§ **Try it**: The first line of the entries through the line bearing "Given: Select the GO4FIT GF03 entry": copy these lines exactly and return nothing else.

(Stored data)
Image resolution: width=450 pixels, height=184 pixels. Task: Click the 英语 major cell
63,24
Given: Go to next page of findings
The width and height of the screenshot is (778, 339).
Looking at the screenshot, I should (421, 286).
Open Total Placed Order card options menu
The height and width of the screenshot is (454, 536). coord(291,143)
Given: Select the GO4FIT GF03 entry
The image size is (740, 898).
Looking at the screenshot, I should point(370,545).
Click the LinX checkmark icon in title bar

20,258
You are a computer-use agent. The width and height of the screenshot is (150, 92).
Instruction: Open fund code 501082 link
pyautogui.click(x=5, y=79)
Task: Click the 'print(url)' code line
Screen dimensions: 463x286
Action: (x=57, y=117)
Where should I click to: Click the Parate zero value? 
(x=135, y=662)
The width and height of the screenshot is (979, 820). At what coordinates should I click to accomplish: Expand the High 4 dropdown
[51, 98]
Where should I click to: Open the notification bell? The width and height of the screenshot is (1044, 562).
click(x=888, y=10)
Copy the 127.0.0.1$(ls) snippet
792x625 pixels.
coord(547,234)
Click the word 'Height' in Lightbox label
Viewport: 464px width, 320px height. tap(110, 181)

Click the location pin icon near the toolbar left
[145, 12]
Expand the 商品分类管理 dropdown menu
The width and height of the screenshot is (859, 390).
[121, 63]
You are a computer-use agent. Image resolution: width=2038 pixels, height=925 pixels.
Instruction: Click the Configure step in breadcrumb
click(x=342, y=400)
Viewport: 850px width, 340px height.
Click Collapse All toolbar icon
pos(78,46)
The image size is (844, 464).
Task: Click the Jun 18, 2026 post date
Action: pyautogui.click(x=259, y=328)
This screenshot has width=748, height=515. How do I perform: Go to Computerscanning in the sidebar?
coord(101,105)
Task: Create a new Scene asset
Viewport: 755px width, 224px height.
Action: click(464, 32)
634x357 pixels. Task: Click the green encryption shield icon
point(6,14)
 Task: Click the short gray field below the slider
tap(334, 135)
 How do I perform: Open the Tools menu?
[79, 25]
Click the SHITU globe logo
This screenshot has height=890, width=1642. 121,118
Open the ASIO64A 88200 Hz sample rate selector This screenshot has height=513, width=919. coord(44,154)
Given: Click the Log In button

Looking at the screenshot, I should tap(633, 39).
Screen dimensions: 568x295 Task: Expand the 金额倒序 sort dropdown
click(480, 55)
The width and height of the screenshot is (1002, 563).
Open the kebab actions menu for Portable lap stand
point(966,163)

§ **Reply**:
Image resolution: width=450 pixels, height=184 pixels. Task: Click the 英语 major cell
63,24
Given: Go to next page of findings
The width and height of the screenshot is (778, 339).
Looking at the screenshot, I should (421, 286).
Open Total Placed Order card options menu
The height and width of the screenshot is (454, 536). coord(291,143)
Given: Select the GO4FIT GF03 entry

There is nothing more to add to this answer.